CAMERA FOR STEREOSCOPIC PICTURES.

FIG. 2.

FIG. 3.

FIG. 1.

The principle of this art depends upon the property which certain chemical preparations (chiefly those of silver) possess of being blackened by exposure to light while in contact with organic matter, and that in so gradual a manner that every degree of shade may be represented. Now, as the various appearances of everything we see depend upon the effects of light and shadow (together with the peculiar color of the objects themselves), it follows that if these lights and shadows can be transcribed, we shall have a representation of the objects, minus their own proper colors—and this is what photography effects.
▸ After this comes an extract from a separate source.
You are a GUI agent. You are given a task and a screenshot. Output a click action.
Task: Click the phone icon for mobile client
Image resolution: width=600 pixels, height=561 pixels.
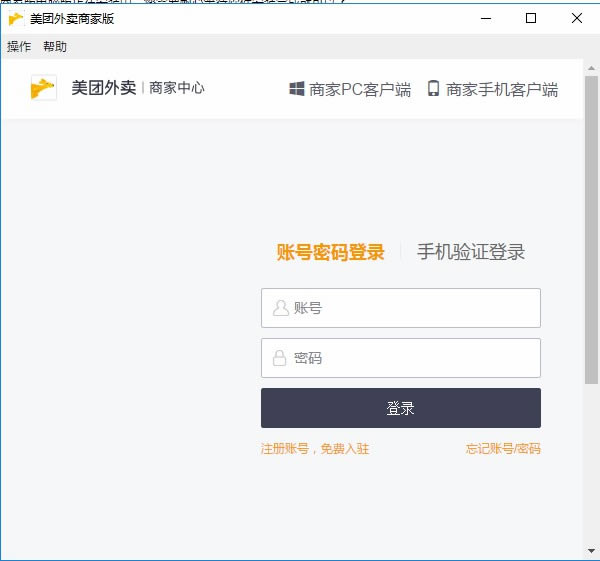click(x=433, y=89)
For the purpose of bringing the objects to be taken within a small compass, and for increasing their vividness, an instrument is used called a camera, in which there is an achromatic arrangement of lenses (shown in [figs. 2] and [3]), which produces a picture on the paper or glass to be affected by the light, in the same way that a common magnifying glass will, if held at a proper distance from a piece of paper, but much more perfectly ([fig. 1]). The effect of this camera-picture on the paper or glass when properly prepared and subjected to its influence, is to darken the paper in all those parts which in the camera-picture are the brightest, and to leave unaffected those parts which are the darkest, thus producing what is called a “negative picture,” having the lights represented by shadows and the shadows by lights. This is used to form the true or “positive” picture, which is done by placing the negative on a piece of prepared paper, and exposing it to the light. The negative having been made partly transparent by wax (as will be further explained), and the parts of the picture which are to be dark being left transparent, the light passes through them and blackens those parts of the prepared paper behind, while those which are to be light, being dark in the negative, exclude the light and thus preserve the paper at the back from being darkened; the paper is thus affected in the contrary way to the negative, and is therefore a true picture of the lights and shadows of the object copied. This is the principle of all photographic pictures, but with numberless variations in its practice; it would therefore be impossible here to describe the particulars of each process, beyond the most simple.

FIG. 4.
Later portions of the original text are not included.